# Pointing data for screenshots
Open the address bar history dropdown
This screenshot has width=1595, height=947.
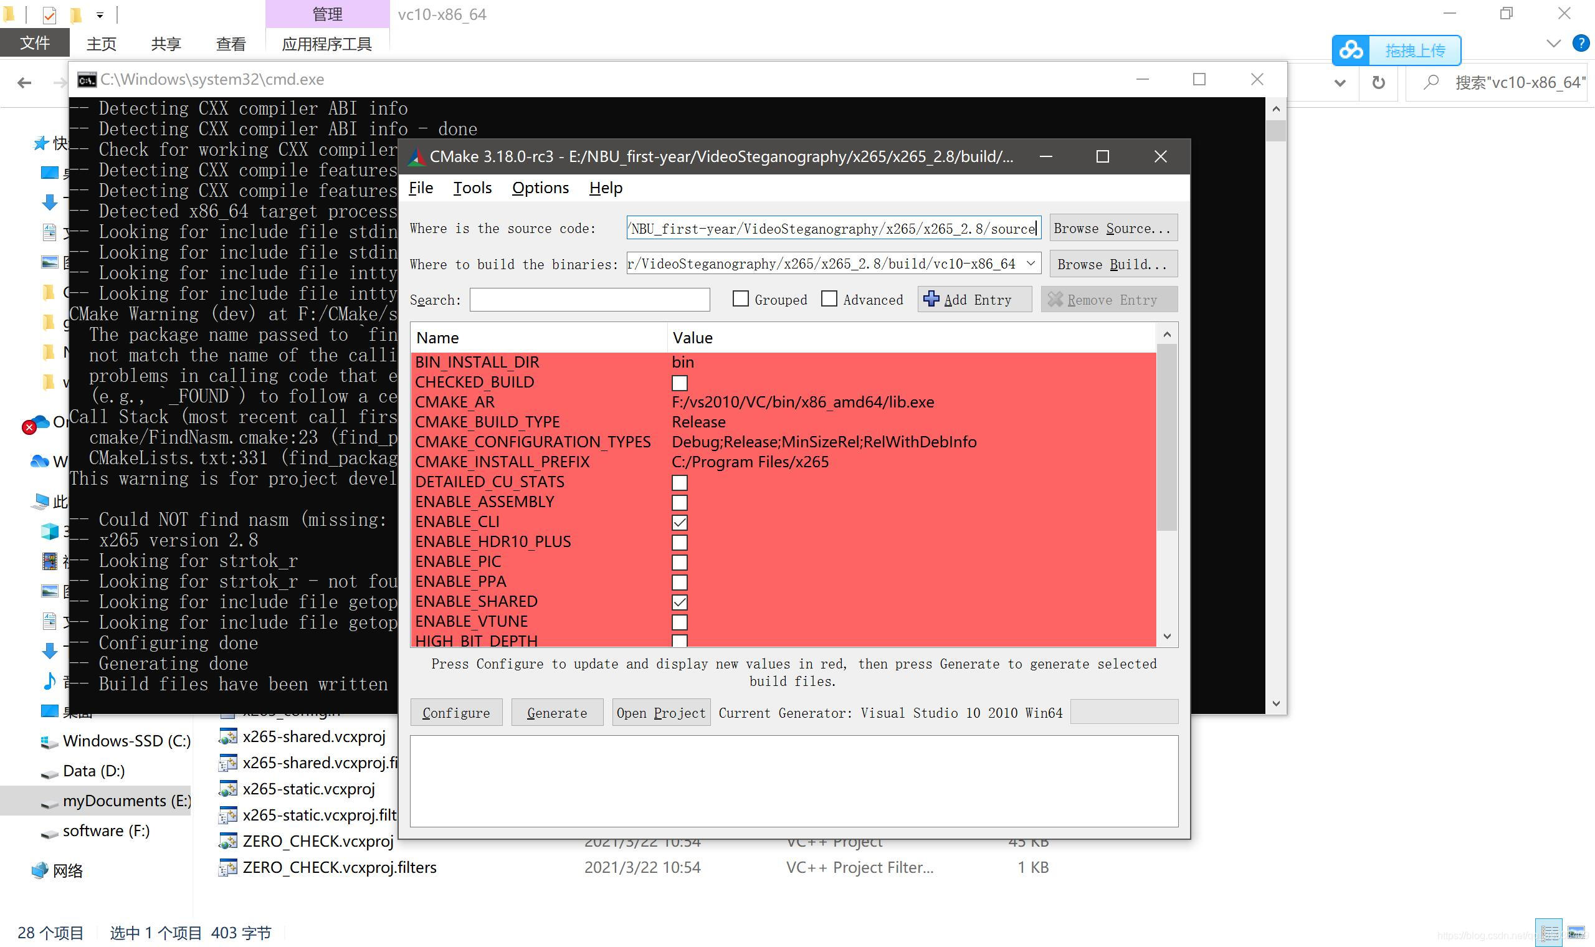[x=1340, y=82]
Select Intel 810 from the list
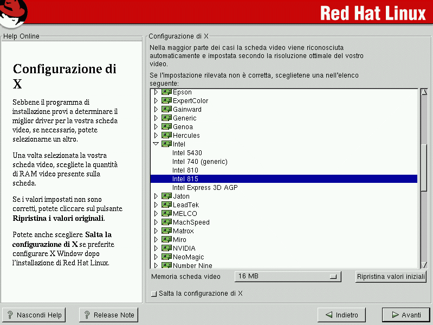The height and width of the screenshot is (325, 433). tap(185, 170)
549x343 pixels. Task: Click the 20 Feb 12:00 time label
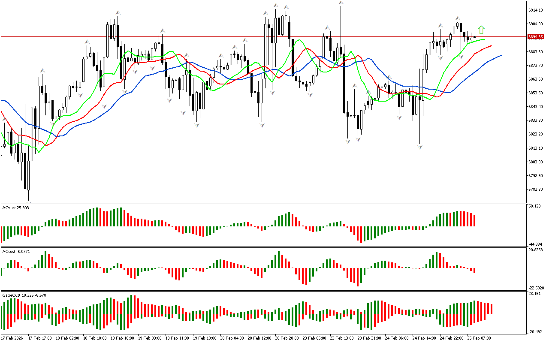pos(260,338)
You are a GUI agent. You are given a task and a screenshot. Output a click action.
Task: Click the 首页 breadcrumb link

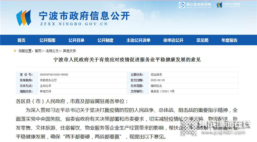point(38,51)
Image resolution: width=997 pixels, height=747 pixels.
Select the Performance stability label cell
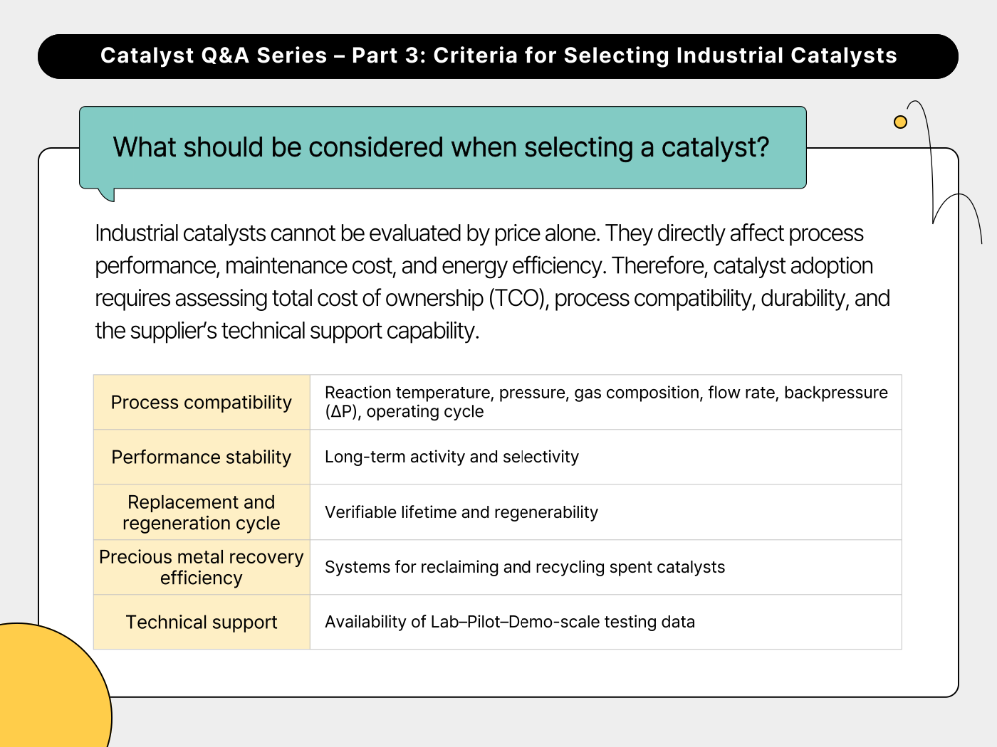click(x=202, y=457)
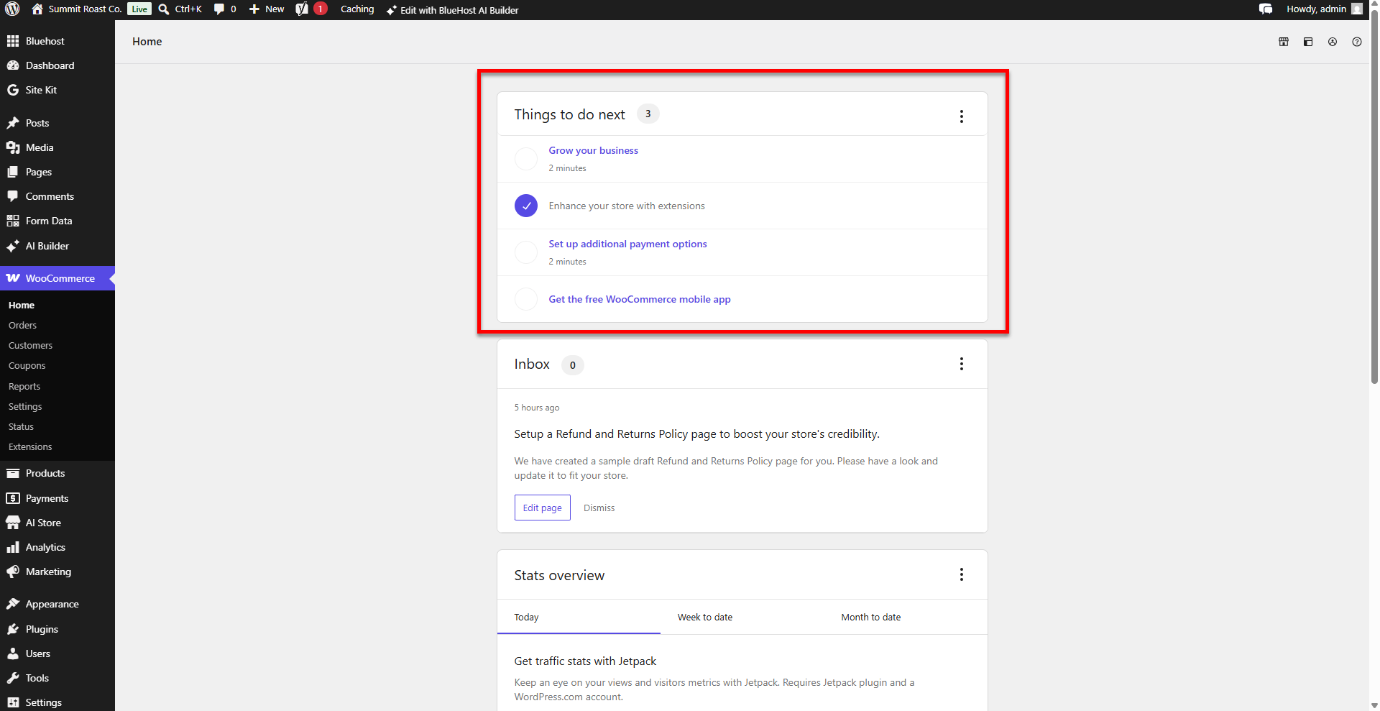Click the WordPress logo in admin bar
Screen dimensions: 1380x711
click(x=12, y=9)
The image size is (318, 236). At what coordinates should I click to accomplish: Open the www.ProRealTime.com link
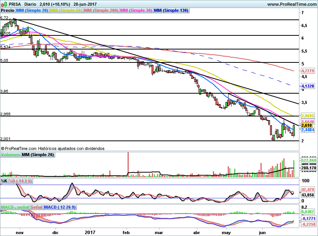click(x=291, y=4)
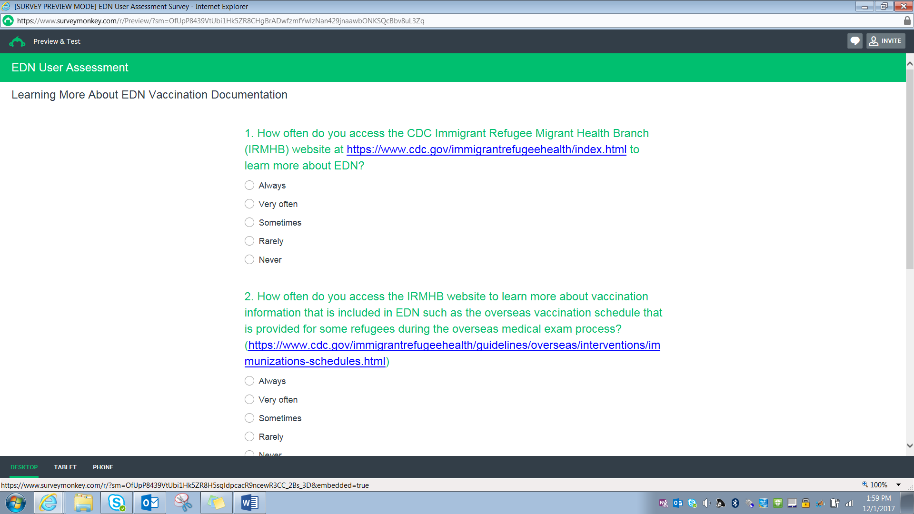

# Work to complete
Return each line of the items above word for word, leaving out the pictures.

# The completed task
Open the address bar history dropdown
This screenshot has width=1595, height=947.
[x=1340, y=82]
Select Intel 810 from the list
The height and width of the screenshot is (325, 433). tap(185, 170)
549x343 pixels. Task: Click the 20 Feb 12:00 time label
pos(260,338)
You are a GUI agent. You are given a task and a screenshot. Output a click action.
Task: Click the 首页 breadcrumb link

point(38,51)
Image resolution: width=997 pixels, height=747 pixels.
Select the Performance stability label cell
click(x=202, y=457)
Click the WordPress logo in admin bar
Screen dimensions: 1380x711
click(x=12, y=9)
The image size is (318, 236). At what coordinates should I click to accomplish: Open the www.ProRealTime.com link
click(x=291, y=4)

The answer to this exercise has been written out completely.